A Parigi alla fine della mostra, gli indumenti sono stati riciclati. Cosa succederà a Milano?
I vesititi saranno raccolti in tanti sacchetti con la scritta "Boltanski Dispersion". Le persone potranno venire qui e portarli a casa. Sarà una sorta di resurrezione: oggetti che appartenevano a qualcuno che è morto o che non li usava più partiranno per una nuova vita. Ognuno ne farà quello che vuole: ci sarà chi li conserverà come un'opera d'arte e chi li per la spesa.

C'è quindi anche un messaggio di speranza in quest'opera...
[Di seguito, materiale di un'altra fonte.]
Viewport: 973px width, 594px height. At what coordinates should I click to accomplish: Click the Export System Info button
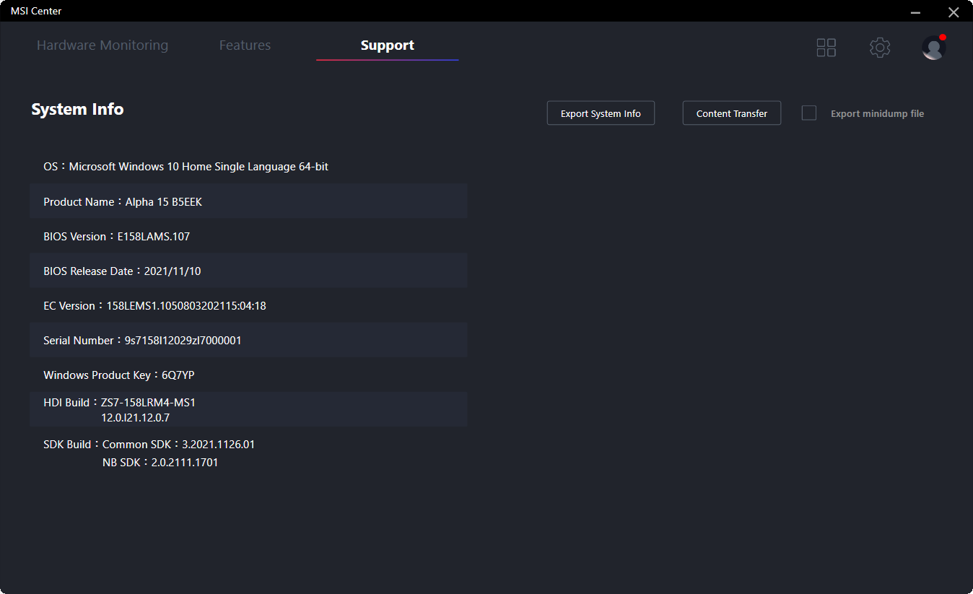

Si, ed è importante che ciascuno possa leggere quest'opera come vuole. In modo tragico, ma anche gioioso. È un'opera d'arte aperta ed è sempre chi la guarda che ne determina il significato. È anche un'opera un po' minimalista. Mi dicono spesso che sono un artista minimalista e sentimentale. È una contraddizione, ma penso che la definizione sia giusta. Il mio vocabolario è legato al minimalismo, anche per via della mia generazione, ma al tempo stesso ho un temperamento piuttosto sentimentale.